Quatre jours, « pas vrai » gémit-elle, elle ne tiendrait pas, non, ne tiendrait jamais, souffrait déjà à l'idée de devoir trembler, grincer, angoisser, se tordre, se trouver pathétique, incapable... Quand cette enquête sera achevée, pensa-t-elle, elle prendrait des vacances, une semaine de repos quelque part. Sans personne, sans fourmis, sans rien. Sa gorge se noua, elle avait peur sans savoir ni de quoi, ni pourquoi, elle quitta la rue, s'assit sur un bloc entre deux bâtiments, se concentra, raisonna. Elle ne voulait pas bouger d'ici, ne voulait rien faire d'autre qu'attendre la minute où il se montrerait, où elle pourrait savourer enfin... Mais toujours une part de sa conscience se rebellait et l'insultait cruellement, lui sommait de ne pas se laisser ramollir ici. Sans vraiment le souhaiter, elle l'écouta, se leva pendant ce qui lui parut des heures, se mit en tête que si elle n'avait pas la force de rentrer comme ça, à vide, alors quitte ou double, il lui fallait autre chose.

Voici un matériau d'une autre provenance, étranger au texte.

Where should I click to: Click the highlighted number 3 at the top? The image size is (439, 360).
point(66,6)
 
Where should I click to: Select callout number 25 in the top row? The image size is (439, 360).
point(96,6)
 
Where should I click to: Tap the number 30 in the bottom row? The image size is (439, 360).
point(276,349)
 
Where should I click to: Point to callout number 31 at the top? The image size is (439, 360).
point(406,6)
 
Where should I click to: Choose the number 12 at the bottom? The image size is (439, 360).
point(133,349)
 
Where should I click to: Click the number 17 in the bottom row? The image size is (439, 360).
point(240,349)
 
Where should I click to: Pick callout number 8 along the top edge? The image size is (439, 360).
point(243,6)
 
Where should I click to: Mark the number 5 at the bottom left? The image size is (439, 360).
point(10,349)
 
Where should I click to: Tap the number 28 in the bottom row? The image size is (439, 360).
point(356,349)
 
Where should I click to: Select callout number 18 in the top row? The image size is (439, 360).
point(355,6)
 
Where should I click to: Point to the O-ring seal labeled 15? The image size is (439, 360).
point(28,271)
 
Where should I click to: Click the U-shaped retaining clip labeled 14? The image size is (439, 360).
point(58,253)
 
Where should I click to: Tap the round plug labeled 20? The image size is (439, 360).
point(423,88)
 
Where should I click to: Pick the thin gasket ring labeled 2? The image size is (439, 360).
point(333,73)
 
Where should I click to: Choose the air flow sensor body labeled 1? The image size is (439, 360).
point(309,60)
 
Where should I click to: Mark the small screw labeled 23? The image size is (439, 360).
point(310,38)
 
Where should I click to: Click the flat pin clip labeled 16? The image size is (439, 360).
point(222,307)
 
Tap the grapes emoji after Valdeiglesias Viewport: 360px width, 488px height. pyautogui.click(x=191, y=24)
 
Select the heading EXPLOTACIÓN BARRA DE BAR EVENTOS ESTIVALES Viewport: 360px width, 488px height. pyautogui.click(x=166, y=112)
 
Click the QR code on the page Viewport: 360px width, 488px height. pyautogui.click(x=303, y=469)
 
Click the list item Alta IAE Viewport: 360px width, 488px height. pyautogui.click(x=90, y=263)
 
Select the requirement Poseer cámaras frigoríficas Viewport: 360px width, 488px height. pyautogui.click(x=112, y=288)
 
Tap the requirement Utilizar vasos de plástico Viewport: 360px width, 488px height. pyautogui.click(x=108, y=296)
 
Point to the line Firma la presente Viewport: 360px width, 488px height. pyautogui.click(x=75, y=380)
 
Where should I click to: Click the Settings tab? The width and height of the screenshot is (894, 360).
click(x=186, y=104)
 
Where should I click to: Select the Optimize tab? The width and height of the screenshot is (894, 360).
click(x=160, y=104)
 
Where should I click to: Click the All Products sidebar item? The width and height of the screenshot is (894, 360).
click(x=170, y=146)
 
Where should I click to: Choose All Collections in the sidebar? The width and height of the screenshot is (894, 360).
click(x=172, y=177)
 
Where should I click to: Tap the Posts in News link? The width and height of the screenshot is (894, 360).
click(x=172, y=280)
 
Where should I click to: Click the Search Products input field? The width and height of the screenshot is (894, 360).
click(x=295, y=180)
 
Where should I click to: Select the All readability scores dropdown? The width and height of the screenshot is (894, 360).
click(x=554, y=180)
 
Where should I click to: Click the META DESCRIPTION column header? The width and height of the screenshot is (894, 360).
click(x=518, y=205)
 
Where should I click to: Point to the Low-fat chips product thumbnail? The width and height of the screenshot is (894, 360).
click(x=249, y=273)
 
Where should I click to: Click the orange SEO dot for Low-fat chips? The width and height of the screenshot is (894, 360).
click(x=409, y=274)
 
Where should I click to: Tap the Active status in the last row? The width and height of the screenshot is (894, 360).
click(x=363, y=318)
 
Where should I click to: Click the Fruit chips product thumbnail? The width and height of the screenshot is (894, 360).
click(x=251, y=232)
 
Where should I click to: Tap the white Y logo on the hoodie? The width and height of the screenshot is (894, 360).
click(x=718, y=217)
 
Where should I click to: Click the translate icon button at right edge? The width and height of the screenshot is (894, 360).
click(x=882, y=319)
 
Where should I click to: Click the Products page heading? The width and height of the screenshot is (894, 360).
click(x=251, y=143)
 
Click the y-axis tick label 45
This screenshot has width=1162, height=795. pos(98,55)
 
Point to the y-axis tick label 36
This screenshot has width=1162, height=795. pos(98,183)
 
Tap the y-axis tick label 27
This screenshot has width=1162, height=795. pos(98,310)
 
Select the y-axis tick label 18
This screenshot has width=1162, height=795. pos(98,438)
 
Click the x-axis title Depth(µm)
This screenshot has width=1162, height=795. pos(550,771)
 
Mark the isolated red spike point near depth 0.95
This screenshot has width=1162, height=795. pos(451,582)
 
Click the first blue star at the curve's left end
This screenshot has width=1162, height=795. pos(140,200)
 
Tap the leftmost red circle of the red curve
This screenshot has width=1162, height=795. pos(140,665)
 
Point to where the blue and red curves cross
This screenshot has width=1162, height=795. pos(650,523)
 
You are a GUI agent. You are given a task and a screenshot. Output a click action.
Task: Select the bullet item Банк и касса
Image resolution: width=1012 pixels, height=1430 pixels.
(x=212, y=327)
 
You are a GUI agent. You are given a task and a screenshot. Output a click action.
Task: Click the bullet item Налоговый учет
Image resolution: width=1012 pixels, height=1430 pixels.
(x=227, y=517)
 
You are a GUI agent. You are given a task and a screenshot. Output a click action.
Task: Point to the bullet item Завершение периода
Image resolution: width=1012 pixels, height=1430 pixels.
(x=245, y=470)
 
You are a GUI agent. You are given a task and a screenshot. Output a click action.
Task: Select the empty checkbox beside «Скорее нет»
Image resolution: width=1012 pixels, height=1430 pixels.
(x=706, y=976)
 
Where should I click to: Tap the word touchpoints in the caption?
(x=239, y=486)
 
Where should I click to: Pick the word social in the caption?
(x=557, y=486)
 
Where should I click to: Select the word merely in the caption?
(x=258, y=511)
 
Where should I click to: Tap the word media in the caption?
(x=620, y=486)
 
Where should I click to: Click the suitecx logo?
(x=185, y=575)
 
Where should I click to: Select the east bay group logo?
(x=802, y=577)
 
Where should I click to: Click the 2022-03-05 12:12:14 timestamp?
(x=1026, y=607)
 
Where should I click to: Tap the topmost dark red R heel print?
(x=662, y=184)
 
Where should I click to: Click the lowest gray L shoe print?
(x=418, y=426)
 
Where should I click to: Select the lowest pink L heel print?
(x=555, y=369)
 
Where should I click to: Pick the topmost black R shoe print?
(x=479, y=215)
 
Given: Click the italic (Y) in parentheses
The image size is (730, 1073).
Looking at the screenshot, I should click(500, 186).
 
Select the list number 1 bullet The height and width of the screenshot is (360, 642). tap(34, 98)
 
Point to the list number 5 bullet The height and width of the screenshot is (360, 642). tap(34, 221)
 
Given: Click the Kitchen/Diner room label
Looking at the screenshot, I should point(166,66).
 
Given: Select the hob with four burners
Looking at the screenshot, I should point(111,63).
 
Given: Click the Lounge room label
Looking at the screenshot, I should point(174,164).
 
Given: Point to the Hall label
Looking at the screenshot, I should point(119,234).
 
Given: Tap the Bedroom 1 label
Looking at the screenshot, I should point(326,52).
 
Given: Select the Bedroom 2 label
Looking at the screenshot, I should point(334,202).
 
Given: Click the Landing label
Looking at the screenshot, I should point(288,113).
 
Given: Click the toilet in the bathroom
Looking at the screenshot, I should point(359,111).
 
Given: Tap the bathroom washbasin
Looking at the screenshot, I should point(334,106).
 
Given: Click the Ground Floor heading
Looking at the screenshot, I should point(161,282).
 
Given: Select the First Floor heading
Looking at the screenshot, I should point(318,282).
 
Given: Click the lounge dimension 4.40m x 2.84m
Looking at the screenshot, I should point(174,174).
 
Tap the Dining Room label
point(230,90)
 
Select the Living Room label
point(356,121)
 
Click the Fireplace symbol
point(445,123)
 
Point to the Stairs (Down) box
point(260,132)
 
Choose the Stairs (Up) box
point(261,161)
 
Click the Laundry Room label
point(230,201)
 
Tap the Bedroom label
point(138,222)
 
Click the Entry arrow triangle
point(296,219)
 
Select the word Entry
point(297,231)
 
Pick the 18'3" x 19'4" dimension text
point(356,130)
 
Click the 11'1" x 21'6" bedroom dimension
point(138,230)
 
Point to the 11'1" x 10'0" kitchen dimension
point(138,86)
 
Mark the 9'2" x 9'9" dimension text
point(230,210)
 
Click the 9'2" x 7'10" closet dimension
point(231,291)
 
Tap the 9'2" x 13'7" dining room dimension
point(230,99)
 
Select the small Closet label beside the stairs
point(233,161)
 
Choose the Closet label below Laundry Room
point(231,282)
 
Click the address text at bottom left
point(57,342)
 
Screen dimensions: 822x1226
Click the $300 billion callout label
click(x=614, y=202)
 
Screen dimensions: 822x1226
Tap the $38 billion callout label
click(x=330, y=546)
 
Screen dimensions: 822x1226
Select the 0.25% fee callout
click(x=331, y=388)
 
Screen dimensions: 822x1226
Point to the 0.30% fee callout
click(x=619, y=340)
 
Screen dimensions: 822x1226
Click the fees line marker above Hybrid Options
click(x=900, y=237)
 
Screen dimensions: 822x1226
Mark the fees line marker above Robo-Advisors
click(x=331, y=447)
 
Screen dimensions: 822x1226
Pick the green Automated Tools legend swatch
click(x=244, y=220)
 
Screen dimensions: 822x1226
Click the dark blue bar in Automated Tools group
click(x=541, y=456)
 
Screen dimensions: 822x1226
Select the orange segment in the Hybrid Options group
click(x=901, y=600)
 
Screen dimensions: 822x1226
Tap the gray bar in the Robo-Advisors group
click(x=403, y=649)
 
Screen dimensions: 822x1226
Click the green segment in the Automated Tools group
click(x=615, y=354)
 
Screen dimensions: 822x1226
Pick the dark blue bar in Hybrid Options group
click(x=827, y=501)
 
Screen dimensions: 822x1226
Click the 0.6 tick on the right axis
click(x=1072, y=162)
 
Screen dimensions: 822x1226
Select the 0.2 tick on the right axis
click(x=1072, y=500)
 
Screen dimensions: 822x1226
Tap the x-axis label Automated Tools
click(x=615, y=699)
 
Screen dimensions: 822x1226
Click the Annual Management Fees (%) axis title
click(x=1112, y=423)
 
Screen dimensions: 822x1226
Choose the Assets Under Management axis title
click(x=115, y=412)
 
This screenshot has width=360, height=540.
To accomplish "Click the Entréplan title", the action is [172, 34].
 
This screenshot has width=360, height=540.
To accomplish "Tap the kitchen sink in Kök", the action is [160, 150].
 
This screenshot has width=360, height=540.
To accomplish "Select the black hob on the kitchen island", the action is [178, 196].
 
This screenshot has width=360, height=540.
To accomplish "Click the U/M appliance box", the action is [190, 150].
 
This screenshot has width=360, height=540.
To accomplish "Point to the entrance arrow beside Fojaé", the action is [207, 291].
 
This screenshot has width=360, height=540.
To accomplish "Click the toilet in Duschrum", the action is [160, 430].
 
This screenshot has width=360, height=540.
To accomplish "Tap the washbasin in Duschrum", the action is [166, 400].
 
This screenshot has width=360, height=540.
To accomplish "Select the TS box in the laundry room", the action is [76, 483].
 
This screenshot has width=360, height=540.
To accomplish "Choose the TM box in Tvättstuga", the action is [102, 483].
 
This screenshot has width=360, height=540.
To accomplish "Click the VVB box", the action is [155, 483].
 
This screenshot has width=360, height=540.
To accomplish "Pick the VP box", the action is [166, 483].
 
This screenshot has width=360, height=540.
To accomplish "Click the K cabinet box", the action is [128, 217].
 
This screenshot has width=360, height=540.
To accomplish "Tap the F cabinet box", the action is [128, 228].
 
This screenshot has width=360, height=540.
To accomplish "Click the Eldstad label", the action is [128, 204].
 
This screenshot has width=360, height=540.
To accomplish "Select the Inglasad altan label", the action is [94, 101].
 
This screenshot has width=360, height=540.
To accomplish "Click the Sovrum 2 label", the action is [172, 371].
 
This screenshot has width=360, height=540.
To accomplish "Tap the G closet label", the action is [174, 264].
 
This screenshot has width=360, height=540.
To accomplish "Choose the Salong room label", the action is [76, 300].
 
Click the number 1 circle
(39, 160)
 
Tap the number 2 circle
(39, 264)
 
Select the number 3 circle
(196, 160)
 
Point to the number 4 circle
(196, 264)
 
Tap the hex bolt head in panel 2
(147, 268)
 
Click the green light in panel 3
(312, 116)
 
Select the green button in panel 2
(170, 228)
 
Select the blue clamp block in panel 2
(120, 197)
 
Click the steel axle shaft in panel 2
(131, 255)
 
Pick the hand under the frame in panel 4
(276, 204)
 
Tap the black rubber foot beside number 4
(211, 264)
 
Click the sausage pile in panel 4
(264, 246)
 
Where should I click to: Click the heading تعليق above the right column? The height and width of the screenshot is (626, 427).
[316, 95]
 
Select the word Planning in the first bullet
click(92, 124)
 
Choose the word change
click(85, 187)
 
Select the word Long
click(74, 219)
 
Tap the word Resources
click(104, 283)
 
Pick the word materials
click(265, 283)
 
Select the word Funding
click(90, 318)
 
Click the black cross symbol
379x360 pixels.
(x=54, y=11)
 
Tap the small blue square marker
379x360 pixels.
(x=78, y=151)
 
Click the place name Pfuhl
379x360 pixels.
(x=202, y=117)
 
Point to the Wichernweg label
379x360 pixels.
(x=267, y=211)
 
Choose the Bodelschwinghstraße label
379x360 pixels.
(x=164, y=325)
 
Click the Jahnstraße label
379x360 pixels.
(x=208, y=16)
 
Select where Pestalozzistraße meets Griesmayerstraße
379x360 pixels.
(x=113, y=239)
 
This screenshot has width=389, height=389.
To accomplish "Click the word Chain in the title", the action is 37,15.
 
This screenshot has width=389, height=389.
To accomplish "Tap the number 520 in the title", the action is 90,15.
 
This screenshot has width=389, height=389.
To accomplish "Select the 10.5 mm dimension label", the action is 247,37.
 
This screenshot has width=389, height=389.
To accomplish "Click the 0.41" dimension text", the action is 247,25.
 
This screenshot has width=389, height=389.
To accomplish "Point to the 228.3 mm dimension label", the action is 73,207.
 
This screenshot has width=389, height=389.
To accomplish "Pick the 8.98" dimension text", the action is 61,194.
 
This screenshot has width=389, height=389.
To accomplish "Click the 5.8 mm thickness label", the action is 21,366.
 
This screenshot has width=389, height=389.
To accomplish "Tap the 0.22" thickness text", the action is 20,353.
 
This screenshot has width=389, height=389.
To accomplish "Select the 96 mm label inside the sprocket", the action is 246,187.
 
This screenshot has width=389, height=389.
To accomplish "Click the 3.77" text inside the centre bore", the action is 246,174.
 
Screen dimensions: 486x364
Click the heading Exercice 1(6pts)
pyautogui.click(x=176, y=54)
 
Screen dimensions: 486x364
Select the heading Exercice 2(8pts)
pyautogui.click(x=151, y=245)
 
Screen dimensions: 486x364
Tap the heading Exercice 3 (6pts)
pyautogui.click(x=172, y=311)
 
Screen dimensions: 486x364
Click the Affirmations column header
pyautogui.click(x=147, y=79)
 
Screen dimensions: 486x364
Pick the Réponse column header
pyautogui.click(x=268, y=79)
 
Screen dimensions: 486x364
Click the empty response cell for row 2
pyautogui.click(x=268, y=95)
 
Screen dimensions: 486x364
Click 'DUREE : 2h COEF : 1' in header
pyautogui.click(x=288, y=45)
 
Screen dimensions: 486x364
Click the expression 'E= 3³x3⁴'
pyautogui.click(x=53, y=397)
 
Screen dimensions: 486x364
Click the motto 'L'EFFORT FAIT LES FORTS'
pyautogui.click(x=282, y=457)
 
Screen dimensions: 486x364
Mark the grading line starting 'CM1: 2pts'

Quand elle posa le pied dans le hall silencieux du sanctuaire, les échos emplirent sa tête au point que son cerveau lui sembla battre comme un cœur. Elle se répétait de faire le moins de bruit possible, ce qui en soit semblait une tâche vouée à l'échec puisque que le plus petit des grincements s'emparait déjà d'elle telle une fine décharge électrique.
Et lorsque finalement, elle s'enfonça de tout son poids dans le grand sofa du fumoir et que petit à petit les effets vaporeux de –quoi-que-ce-fut se dissipèrent pour ne laisser à nouveau place qu'à la rancune morne et amère, qu'à la nostalgie apeurée des mnémotropes, elle pleurait, ventre contre le matelas, la tête entre le triangle de ses bras, ses cheveux roulant sur son dos, ses hanches et ses fesses animées d'infimes tressautements nommés sanglots, une de ses chaussures qui pendait à la pointe de son pied tomba, la courbe de son dos se creusa, elle était sublime, du moins au regard de Nikola qui venait de s'arrêter devant elle et qui s'approcha, silencieux et presque intimidé.